Reproduce exactly the lines from the one that holds "The height and" through the last line of the entries, both ends included, but not the pictures.

====

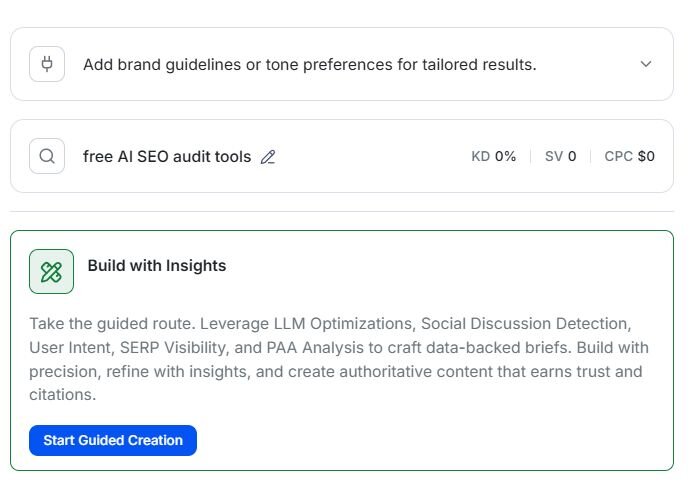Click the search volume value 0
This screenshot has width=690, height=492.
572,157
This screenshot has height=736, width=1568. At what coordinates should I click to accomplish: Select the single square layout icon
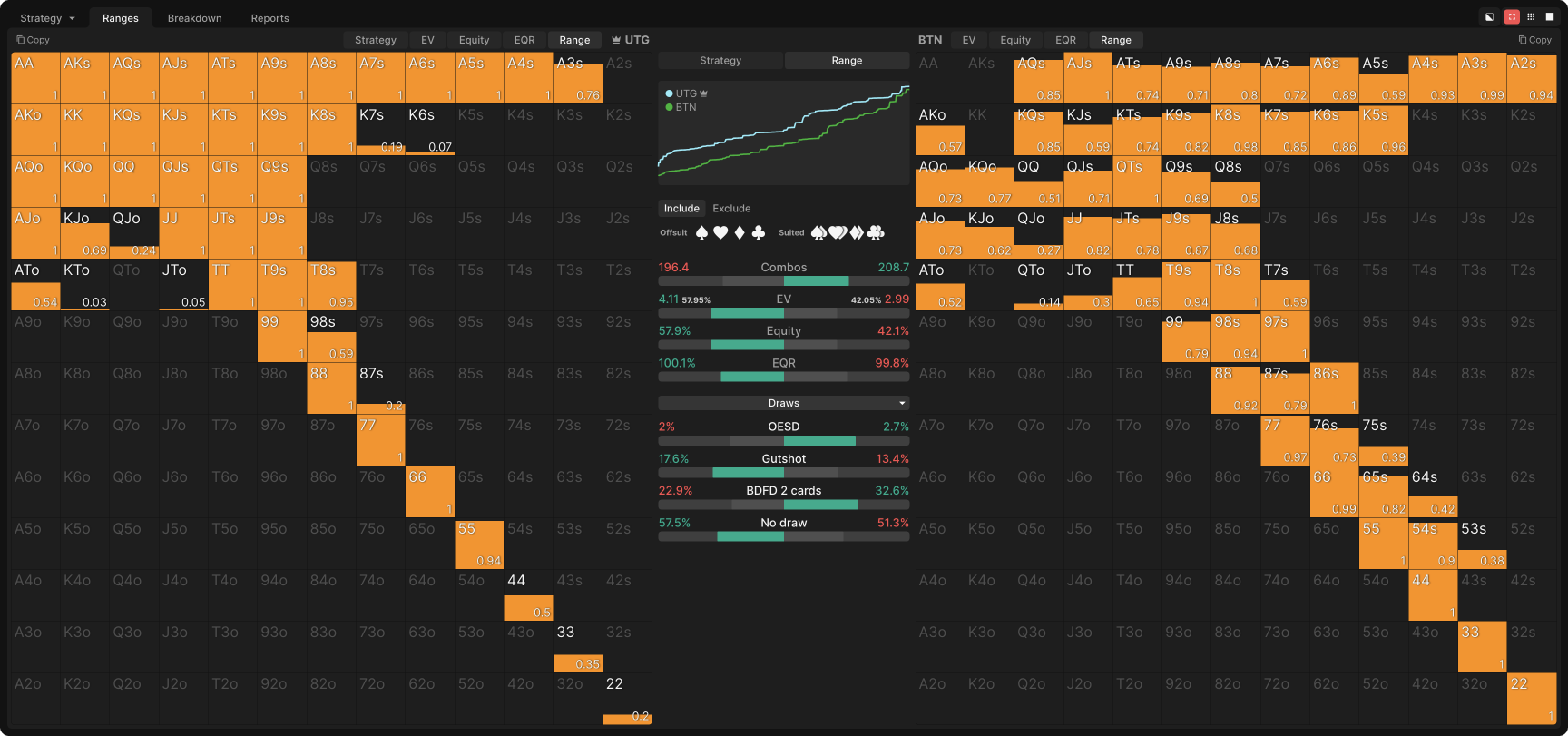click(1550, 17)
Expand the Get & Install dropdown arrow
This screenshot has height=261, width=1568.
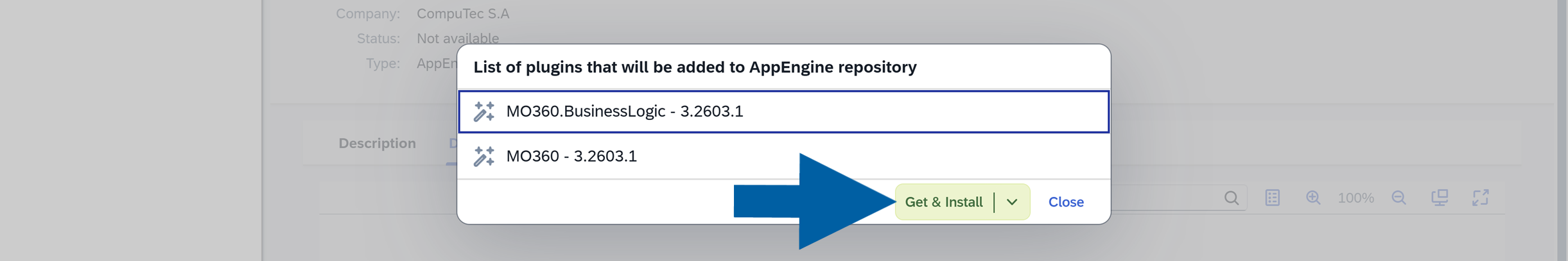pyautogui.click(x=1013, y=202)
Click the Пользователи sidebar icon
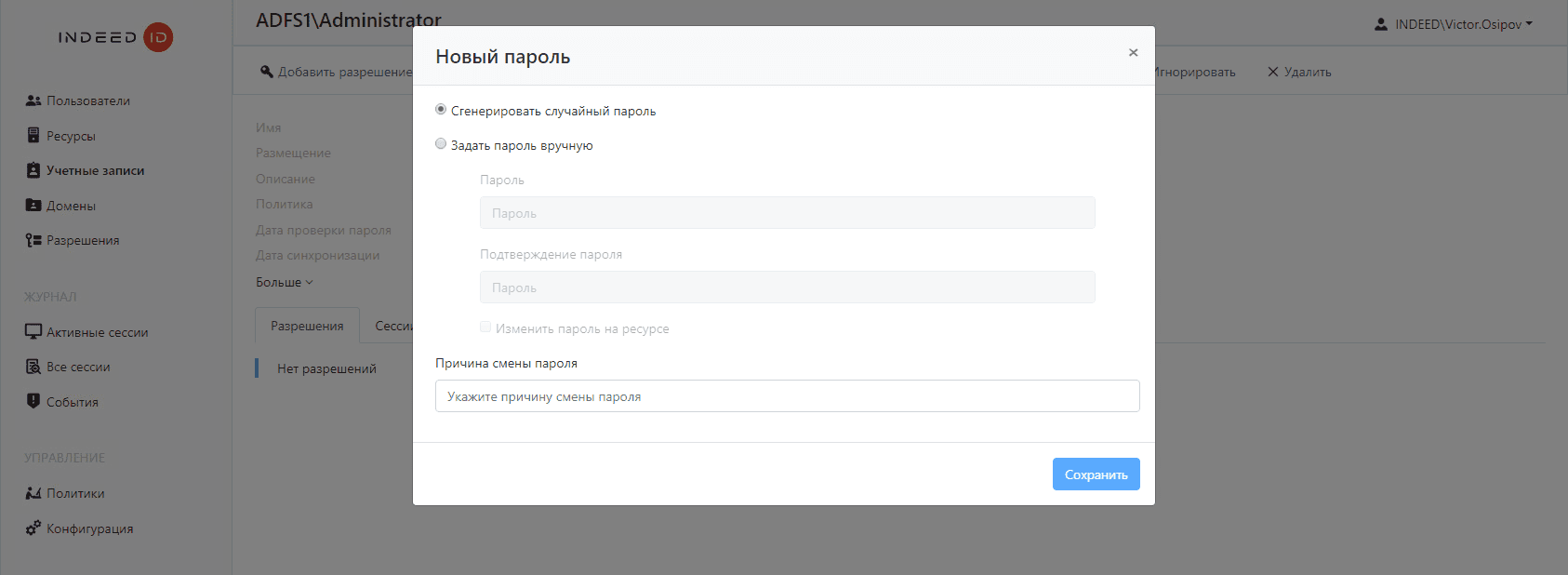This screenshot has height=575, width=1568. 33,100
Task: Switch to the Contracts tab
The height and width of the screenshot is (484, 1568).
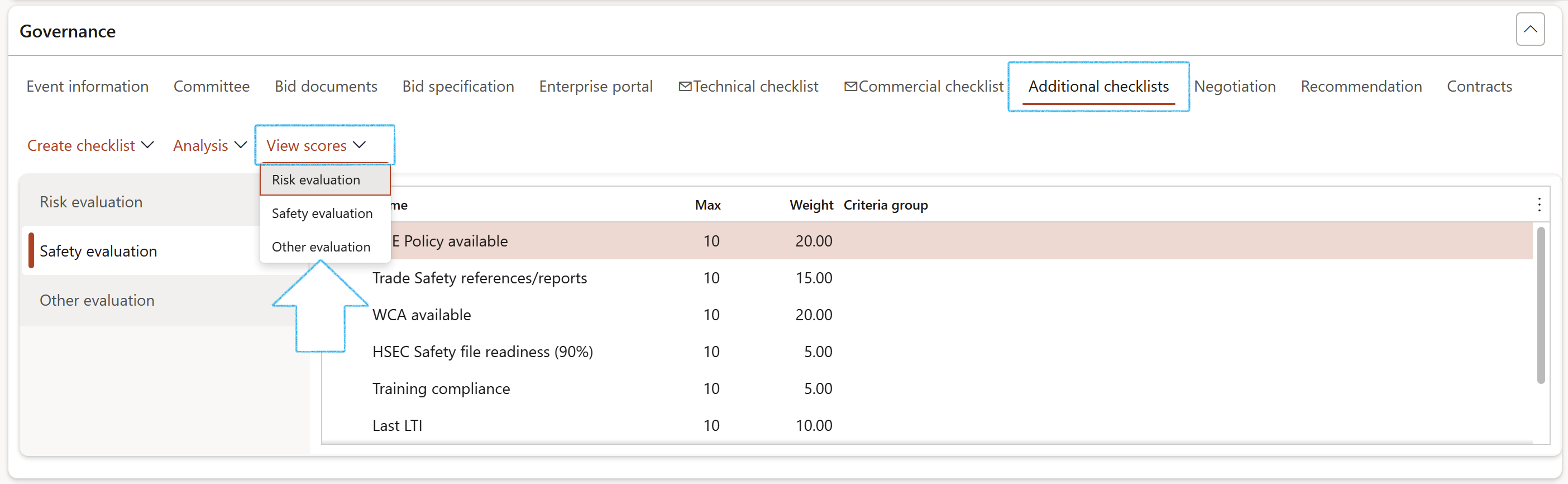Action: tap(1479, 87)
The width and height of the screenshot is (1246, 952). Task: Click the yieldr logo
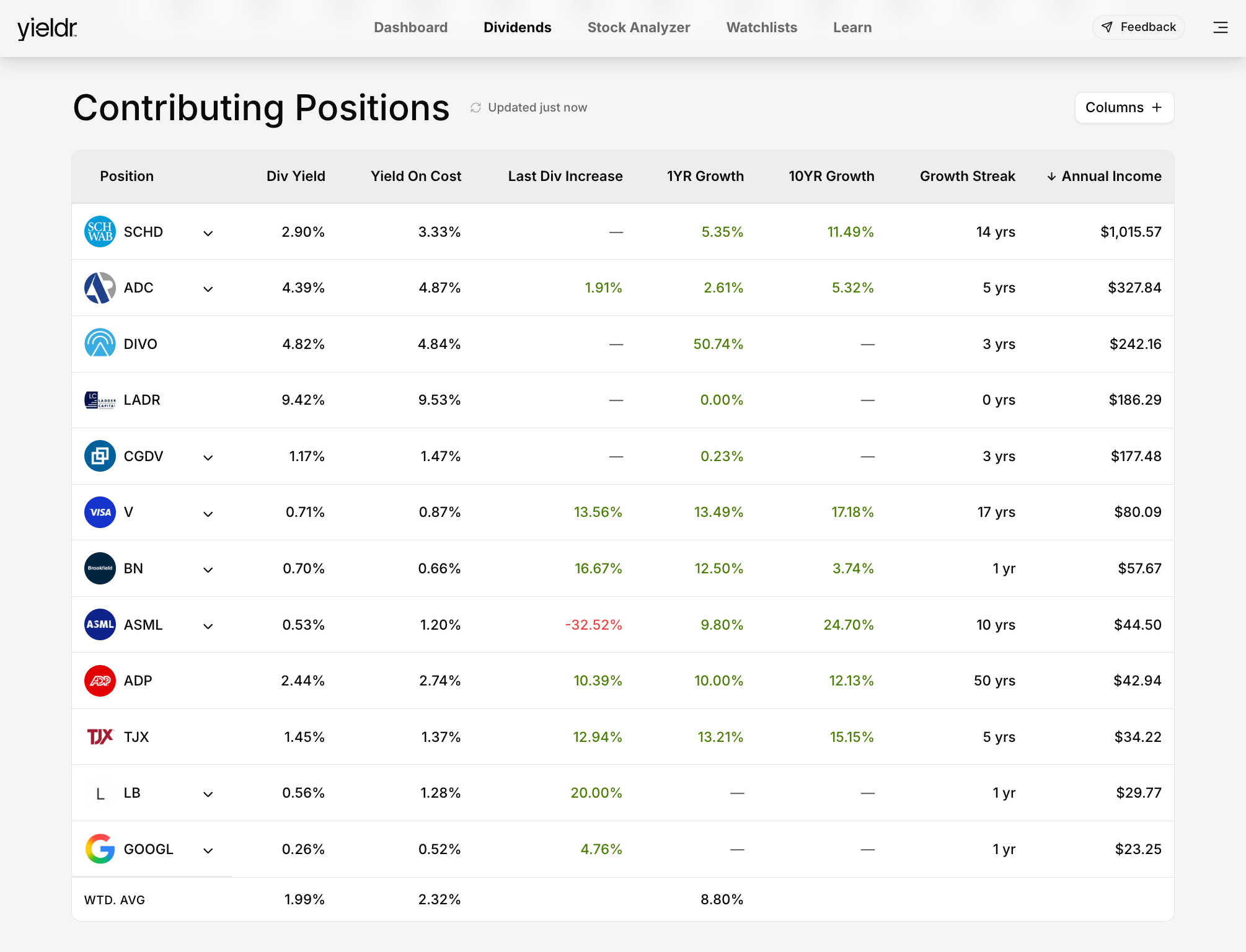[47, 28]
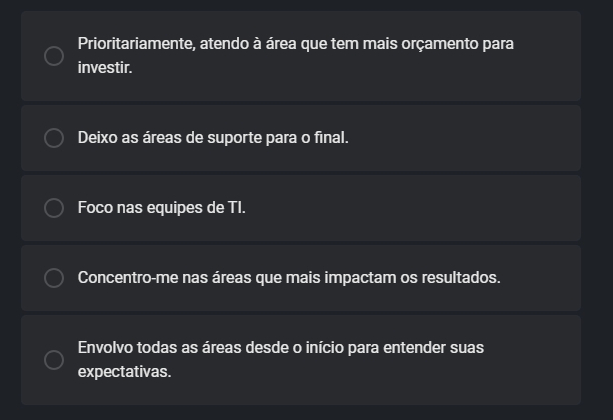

====

## SOLVED PROBLEM
The height and width of the screenshot is (484, 1568).
Action: tap(1479, 87)
The width and height of the screenshot is (1246, 952). Task: Click the yieldr logo
[47, 28]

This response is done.